Bloomberg reports that local authorities were unfairly asked to reimburse payments that the firms made over five years to the California Public Securities Association, a lobbying group, to help influence the state, the Financial Industry Regulatory Authority, which oversees securities firms, said Thursday in a statement. The firms inadequately described the fees, wrapping them into bond-underwriting expenses, Finra said.
Underwriters that fund bond-authorization campaigns and then collect fees from approved debt sales are among unresolved pay-to-play issues in the $3.7 trillion municipal market. Hiring an underwriter based on whether it supports a campaign rather than its ability to market bonds can lead to mispricing, which can hurt investors, as well as higher fees and borrowing costs.

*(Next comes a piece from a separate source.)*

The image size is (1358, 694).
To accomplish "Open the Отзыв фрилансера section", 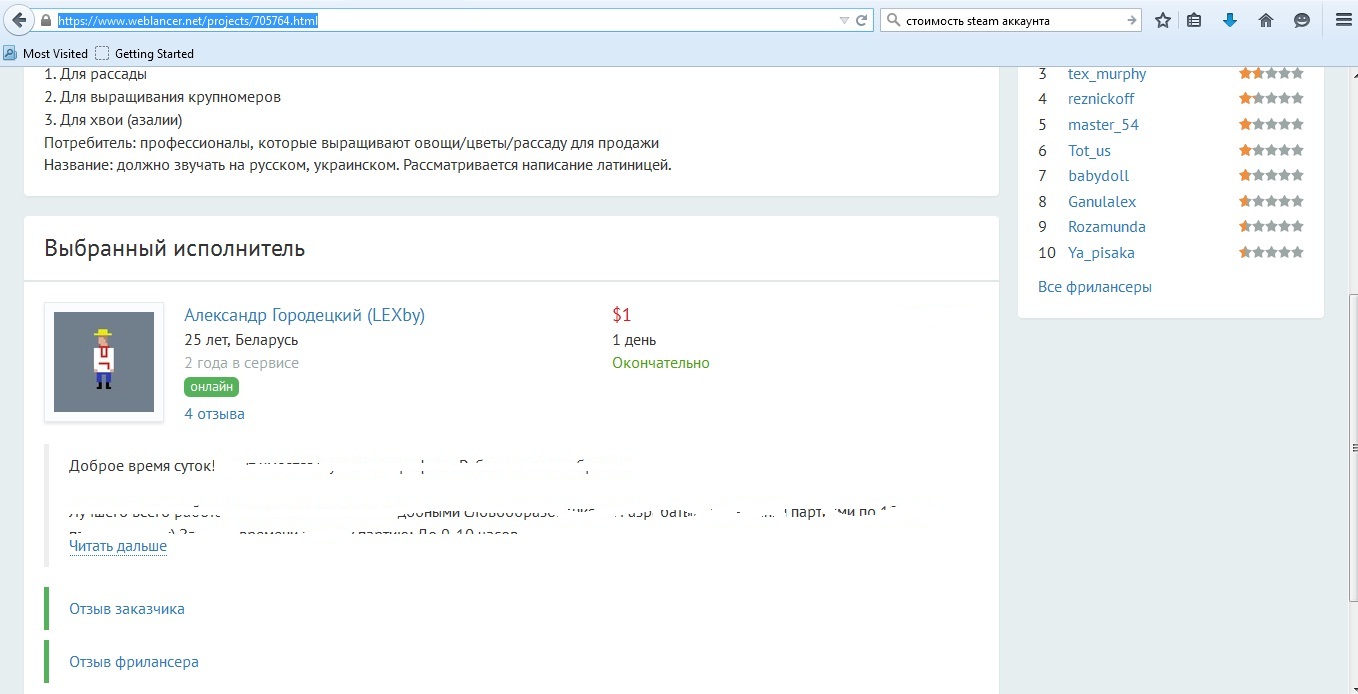I will pos(134,661).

'The script remains the same', said Marilyn Cohen, founder of Envision Capital Management Inc. in Los Angeles, which oversees about $210m of munis. 'I’m not surprised - my surprise is they found it. That’s just the cost of doing business. It’s all pay-to-play'.
The banks, also including Goldman Sachs Group Inc. (GS),JPMorgan Chase & Co. (JPM) and Morgan Stanley, agreed to pay $3.35m in fines and reimburse certain California bond issuers $1.13m, according to the statement. Citigroup’s $1.28m in sanctions were the largest, followed by Merrill’s $1.07m.